Working as a team, community members of El Delgadito plant new red mangrove propagules alongside one-year-old trees from last season’s work. Borbón and Peralta have found that, aside from the direct investment in mangroves, hiring youth also takes away some of the impact of local fisheries by providing people with an economic alternative. “We need jobs for young people. Because many can’t get an education, and they get married very young and want to do the same as their parents, they become fishermen and fish as much as they can. They need jobs, another type of work,” Peralta explains.
Areas that started as bare sand quickly developed vegetation once the young red mangroves stabilized the soil. Species like Salicornia and white mangroves sprout on their own, forming a cover of green.
In early September 2022, Hurricane Kay made landfall several hours north of El Delgadito. Colder surface waters on the Pacific coast of Baja California have historically made it rare for a storm system to make its way this far north along the peninsula. Mangroves have been shown to absorb 70 to 90 percent of a wave’s energy, and the storm put Borbón and Peralta’s work to the test. Areas that had their first mangroves planted 10 years prior were destroyed, leaving almost nothing but sand where the highest branches once reached overhead. The couple was devastated, and Borbón’s eyes filled with tears when he broke the news to me. He estimates that, in addition to those first trees he planted, close to 300,000 young trees were lost. Soon after, a marine biologist friend brought an impact assessment expert from the US National Oceanic and Atmospheric Administration to see El Delgadito. She looked at the proximity of the mangroves that had been destroyed to the community and told the couple that their work very likely prevented the loss of much of their community.

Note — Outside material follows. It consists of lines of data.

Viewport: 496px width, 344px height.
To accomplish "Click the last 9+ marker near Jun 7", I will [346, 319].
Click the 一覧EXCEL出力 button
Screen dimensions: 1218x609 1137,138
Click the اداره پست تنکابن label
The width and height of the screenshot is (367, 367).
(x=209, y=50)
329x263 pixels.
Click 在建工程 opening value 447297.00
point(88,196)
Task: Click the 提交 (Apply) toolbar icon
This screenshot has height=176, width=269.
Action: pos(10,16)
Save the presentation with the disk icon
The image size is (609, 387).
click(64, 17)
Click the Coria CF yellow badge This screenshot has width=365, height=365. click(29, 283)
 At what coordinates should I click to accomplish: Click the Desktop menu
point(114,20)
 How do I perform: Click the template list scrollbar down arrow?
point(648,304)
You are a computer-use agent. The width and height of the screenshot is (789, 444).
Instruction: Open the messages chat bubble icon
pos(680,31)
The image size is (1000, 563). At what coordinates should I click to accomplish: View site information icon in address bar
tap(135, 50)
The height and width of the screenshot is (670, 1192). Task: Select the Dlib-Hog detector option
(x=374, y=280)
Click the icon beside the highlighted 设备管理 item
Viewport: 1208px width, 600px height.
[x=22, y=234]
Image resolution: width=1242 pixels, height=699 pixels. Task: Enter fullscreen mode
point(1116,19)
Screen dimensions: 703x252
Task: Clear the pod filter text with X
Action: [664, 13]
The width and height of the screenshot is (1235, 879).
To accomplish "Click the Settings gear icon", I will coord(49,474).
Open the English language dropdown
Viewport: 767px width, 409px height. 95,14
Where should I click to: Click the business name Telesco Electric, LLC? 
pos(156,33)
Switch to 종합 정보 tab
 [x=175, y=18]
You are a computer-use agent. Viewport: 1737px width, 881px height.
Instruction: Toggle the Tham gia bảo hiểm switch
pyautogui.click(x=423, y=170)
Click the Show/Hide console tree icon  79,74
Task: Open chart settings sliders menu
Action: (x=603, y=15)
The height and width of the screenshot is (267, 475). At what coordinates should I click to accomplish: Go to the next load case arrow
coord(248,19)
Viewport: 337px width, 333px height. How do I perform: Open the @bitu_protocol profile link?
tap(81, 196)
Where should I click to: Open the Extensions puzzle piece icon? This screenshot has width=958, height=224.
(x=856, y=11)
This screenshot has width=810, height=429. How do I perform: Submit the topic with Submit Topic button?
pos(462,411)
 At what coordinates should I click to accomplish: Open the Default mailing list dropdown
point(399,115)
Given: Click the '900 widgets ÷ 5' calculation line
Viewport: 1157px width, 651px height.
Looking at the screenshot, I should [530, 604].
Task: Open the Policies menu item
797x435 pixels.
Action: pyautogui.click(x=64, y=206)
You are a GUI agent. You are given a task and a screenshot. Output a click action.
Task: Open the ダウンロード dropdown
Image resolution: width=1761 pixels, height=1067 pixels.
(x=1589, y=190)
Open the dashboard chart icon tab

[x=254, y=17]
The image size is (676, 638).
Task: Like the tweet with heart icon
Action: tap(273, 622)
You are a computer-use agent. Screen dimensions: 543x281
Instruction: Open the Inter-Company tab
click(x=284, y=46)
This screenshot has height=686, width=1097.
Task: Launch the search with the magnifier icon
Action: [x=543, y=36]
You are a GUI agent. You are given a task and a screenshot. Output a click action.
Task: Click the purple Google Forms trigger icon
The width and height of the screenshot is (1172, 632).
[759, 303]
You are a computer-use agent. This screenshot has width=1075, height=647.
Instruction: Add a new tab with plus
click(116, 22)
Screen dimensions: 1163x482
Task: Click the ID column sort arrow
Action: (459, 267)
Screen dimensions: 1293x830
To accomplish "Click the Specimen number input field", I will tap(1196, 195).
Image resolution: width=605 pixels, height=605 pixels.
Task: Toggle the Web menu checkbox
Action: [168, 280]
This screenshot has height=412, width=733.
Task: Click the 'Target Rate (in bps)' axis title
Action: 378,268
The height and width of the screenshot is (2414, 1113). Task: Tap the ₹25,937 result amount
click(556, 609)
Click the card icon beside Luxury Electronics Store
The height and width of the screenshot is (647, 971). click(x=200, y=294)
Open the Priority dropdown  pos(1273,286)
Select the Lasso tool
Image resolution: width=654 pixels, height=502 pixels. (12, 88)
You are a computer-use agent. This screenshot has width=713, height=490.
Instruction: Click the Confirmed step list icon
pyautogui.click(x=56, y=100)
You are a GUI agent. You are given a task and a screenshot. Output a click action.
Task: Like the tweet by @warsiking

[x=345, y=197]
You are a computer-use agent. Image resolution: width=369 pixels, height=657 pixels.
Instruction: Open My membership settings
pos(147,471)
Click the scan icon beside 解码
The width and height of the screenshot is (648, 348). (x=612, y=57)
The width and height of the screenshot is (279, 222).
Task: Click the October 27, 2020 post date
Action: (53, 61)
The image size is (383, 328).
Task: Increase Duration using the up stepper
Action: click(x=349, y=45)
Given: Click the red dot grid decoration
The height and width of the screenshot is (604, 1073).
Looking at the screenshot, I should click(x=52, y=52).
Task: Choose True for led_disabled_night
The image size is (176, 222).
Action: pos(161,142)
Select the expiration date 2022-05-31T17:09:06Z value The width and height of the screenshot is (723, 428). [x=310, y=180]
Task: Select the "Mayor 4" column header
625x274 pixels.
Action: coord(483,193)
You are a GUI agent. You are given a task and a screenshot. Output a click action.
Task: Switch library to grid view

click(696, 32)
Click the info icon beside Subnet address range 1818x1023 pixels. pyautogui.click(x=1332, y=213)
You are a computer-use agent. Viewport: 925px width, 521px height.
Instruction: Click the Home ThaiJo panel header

The researcher’s comments provided hope for the future and validation to Borbón and Peralta that their efforts weren’t for naught. Today, looking out from the driver’s seat in his small boat, Borbón envisions what is to come. “My dream for this region has no limits; what can be done is wonderful. We have dedicated ourselves to conservation because it is very clear to me that the day mangroves end, life ends in this region.” Tomorrow, he’ll wake at dawn and drink a cup of coffee before driving down the road to his boat, never missing a beat in his dedication to making his vision a reality.